目前，防治油茶炭疽病主要是采取化学防治和生物防治手段(陈彧等， 2010)。

但大量使用化学农药容易导致植物病原菌产生抗药性，造成环境污染，引起人畜中毒等问题(周国英等， 2007)。

国内外已有不少关于生物防治植物病害的报道。

周建宏等(2011)通过对40多种植物进行筛选，利用筛选出来的丁香(Syringa oblata)和黄苓(Scutellaria baicalensis)研制出了防治油茶炭疽病的纯植物源农药。

宋光桃(2009)从油茶林土壤中分离出了对油茶炭疽病具有拮抗作用的放线菌CF17。

美国Agraquest公司(2001)将枯草芽孢杆菌QST713制成生物杀菌剂，具有广谱性。
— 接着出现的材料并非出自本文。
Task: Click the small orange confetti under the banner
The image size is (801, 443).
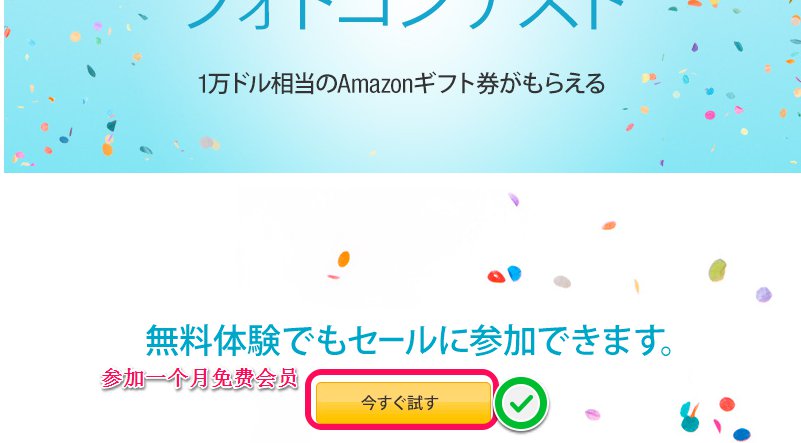Action: tap(609, 225)
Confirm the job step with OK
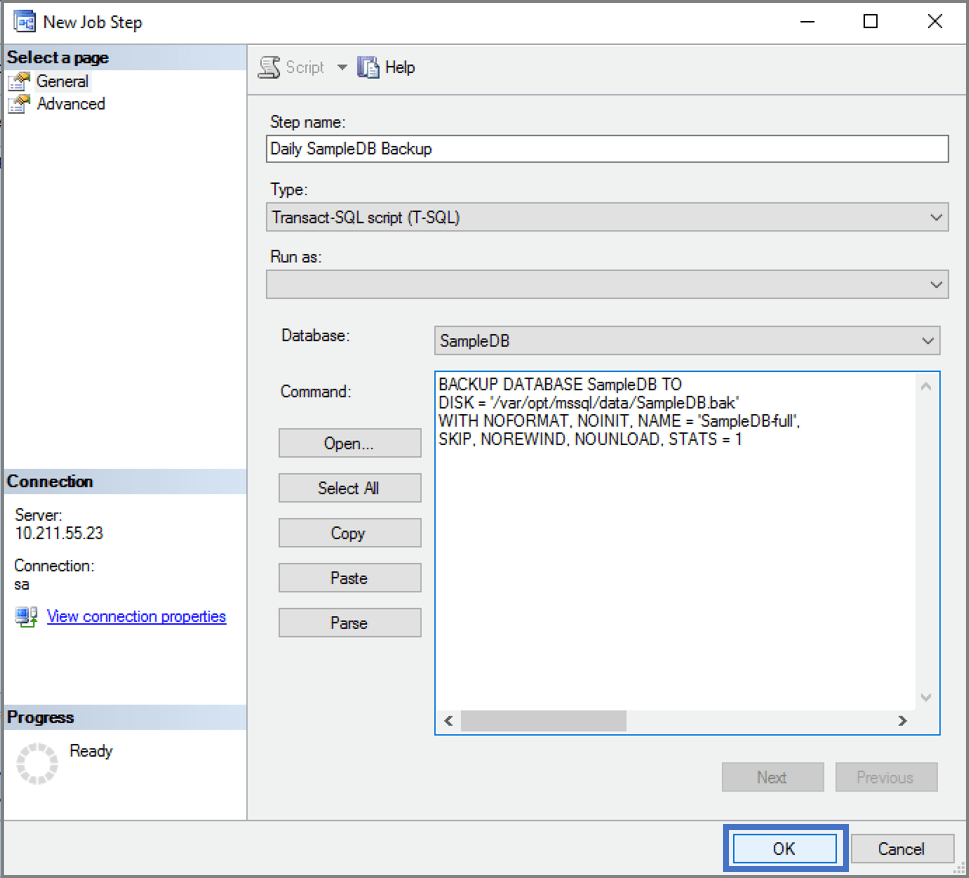The width and height of the screenshot is (969, 878). point(785,847)
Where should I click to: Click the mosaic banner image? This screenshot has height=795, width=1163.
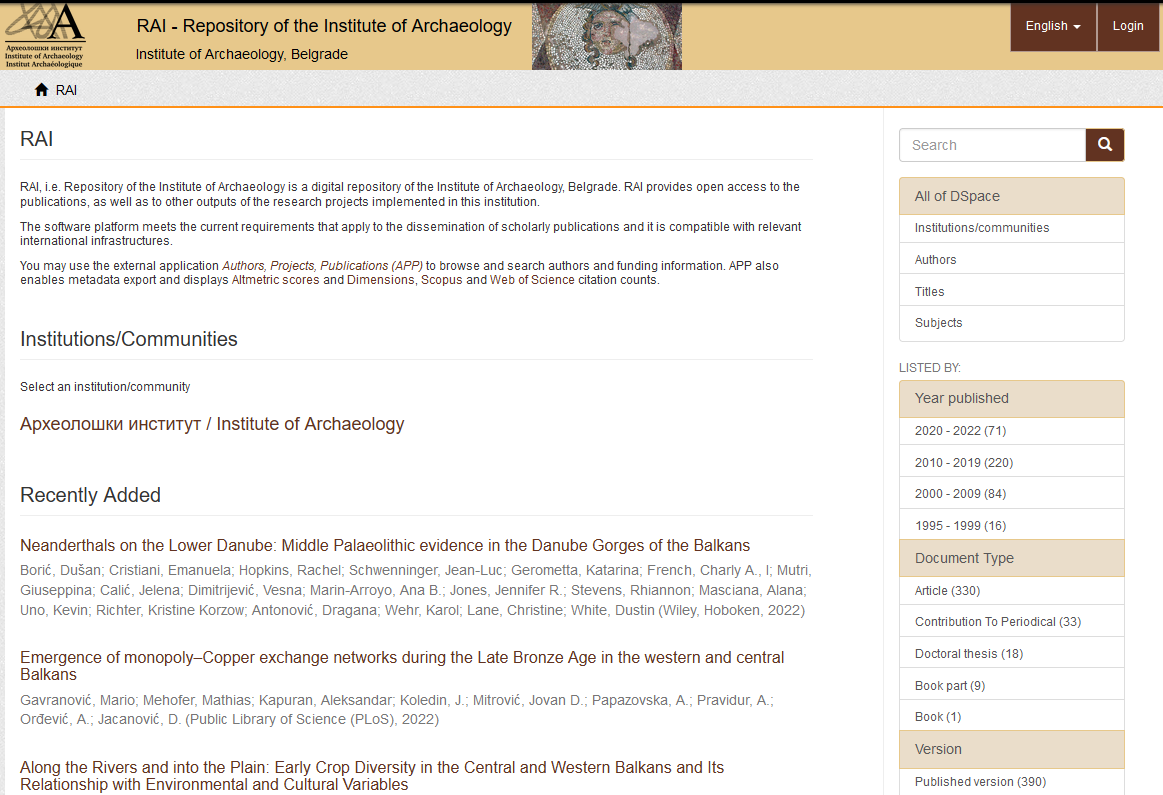point(606,36)
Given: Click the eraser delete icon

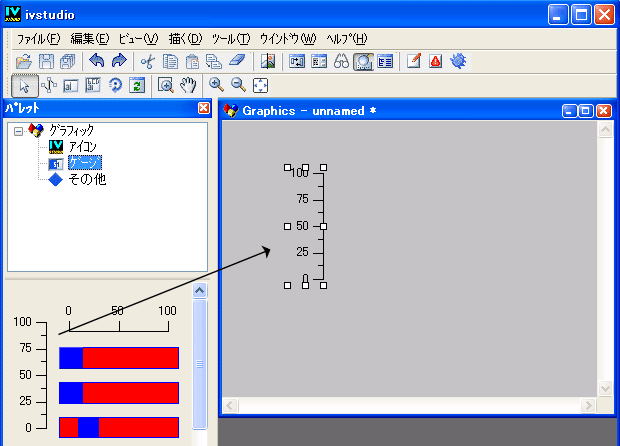Looking at the screenshot, I should point(236,61).
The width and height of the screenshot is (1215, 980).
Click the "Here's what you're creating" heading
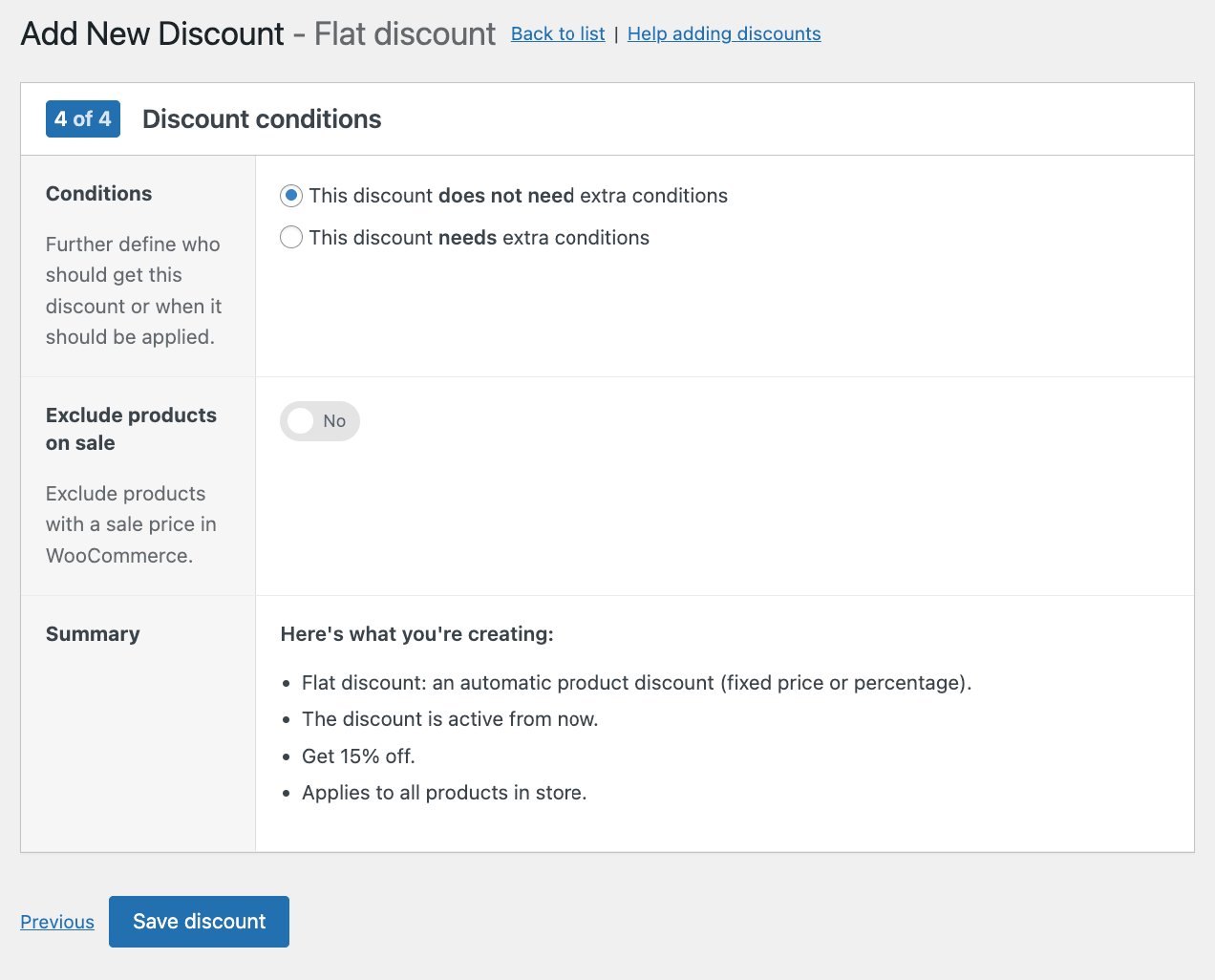tap(416, 633)
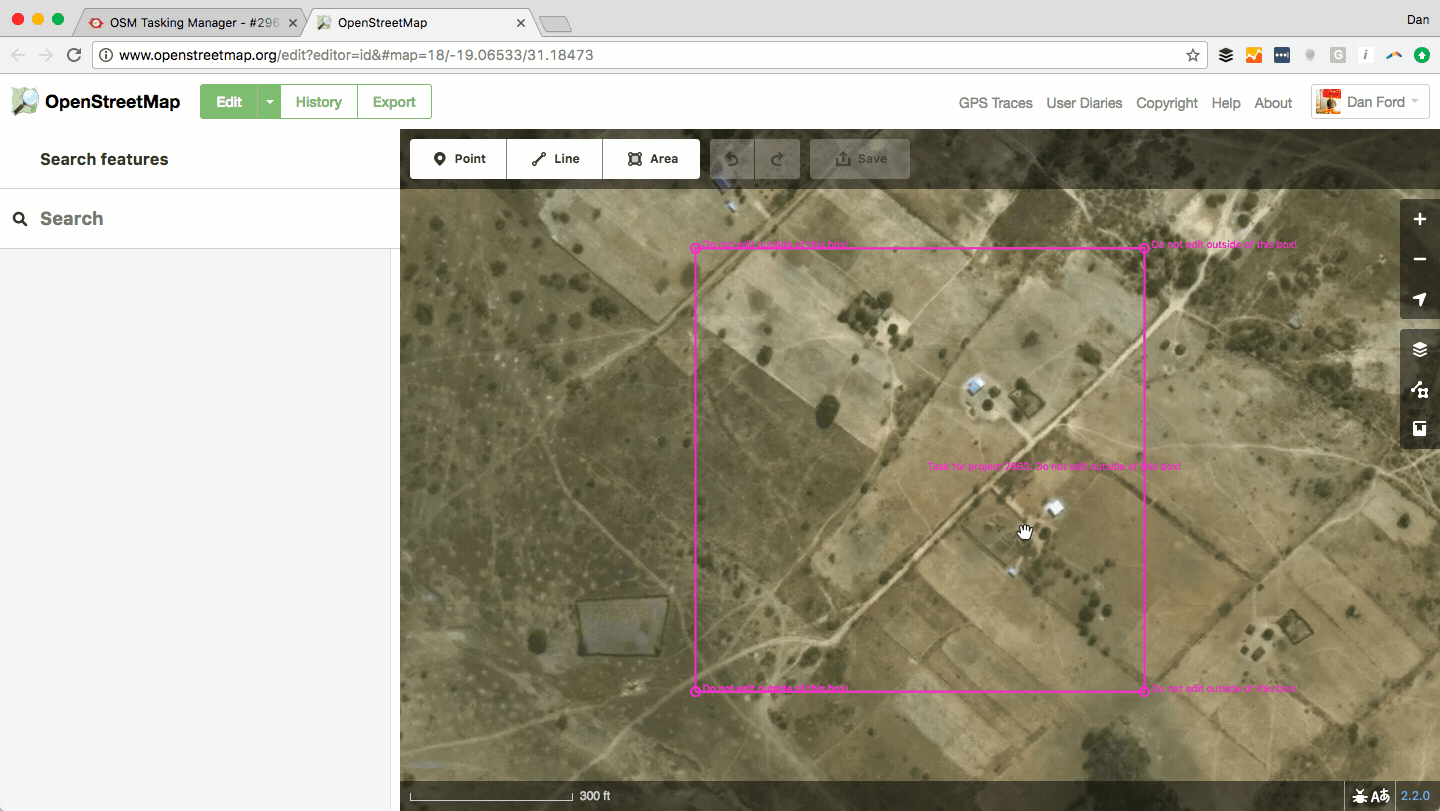Click the Undo arrow in the toolbar

click(x=731, y=158)
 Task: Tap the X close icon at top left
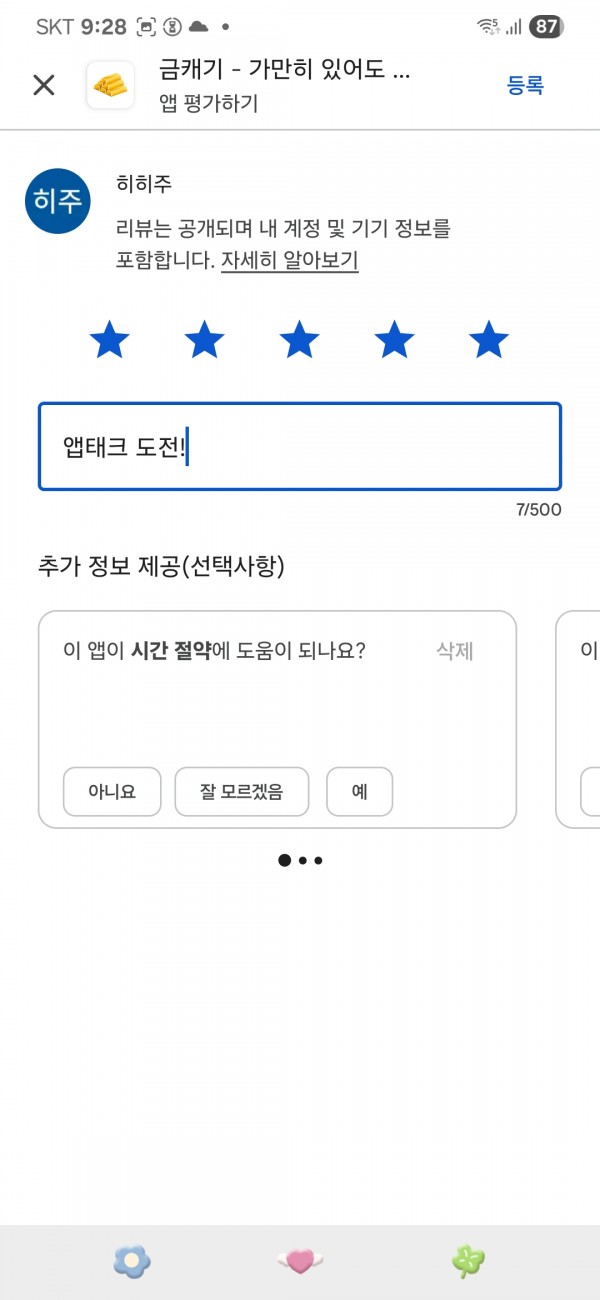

利用能够在寄主植物体内定殖的内生拮抗菌对病害进行防治具有独特的优势(杨光道等， 2009)，实际应用中拮抗作用强并不一定是最好的生防因子，生防菌能否在植株体内定殖才是取得防效的关键。

研究内生细菌定殖的常用方法有同位素示踪法(葛银林等， 1995)、免疫学方法(刘云霞等， 1996)、抗生素标记法(吴蔼民等，2001)、荧光标记法(殷幼平等， 2010)。

荧光标记中的绿色荧光蛋白(green fluorescent protein，GFP)荧光性能稳定、无需外源反应底物、对宿主细胞无毒害作用、检测方便，成为研究微生物与宿主或环境互作的重要工具(王卿等，2015)。

刘邮洲等(2014)发现绿色荧光蛋白基因标记的枯草芽孢杆菌(Bacillus subtilis)在番茄(Lycopersicon esculentun)根际土壤中有一定的定殖能力，接种30天后仍可检测到标记菌株。

杜芳等(2015)研究了枯草芽孢杆菌Y10在白菜(Brassica rapa)根、茎及叶部组织的定殖情况，结果表明枯草芽孢杆菌在白菜体内有良好的定殖能力，且这种特性可能与其防治根肿病有关。

Yang等(2013)将携带质粒gfpmut3a基因的穿梭载体pGFP4412 导入生防枯草芽孢杆菌中，通过浸种、蘸根以及灌根接种研究其在黄瓜(Cucummis sativus)根表的定殖，发现在根基部和中部都有标记菌株聚集而形成膜状结构，在根的分叉和根冠处可观察到大量标记菌株。

关于绿色荧光蛋白标记枯草芽孢杆菌在油茶体内定殖的研究，国内目前未见相关报道。

枯草芽孢杆菌Y13UV是本实验室经过诱变获得的优良菌株，本试验通过GFP标记研究Y13UV在油茶体内的定殖及消长动态，为提高Y13UV防治油茶炭疽病效果和制定施用方法提供理论依据。

1.1 供试材料供试菌株：枯草芽孢杆菌(Bacillus subtilis)Y13UV，本实验室分离、诱变保存。

供试质粒和内切酶： pHT315-GFP，高效表达绿色荧光蛋白基因的大肠杆菌(Escherichia coli)一苏云金芽孢杆菌(Bacillus thuringiensis)穿梭载体，Hind Ⅲ和XbaⅠ内切酶均由本实验室保存。

供试油茶苗：湘林210品种，2年生健康盆栽苗，购于湖南省林业种苗中心；长势、苗高、大小一致。

1.2 GFP标记菌株Y13UV的构建及检测参考陈燕红等(2014)的方法，本实验室自行构建标记菌株。

1.2.1 荧光显微镜检测挑取少许绿色荧光蛋白标记菌株菌体涂布固定，盖上盖玻片，在荧光显微镜下检测(激发光波长480 nm，发射光波长520 nm)，观察有无荧光产生。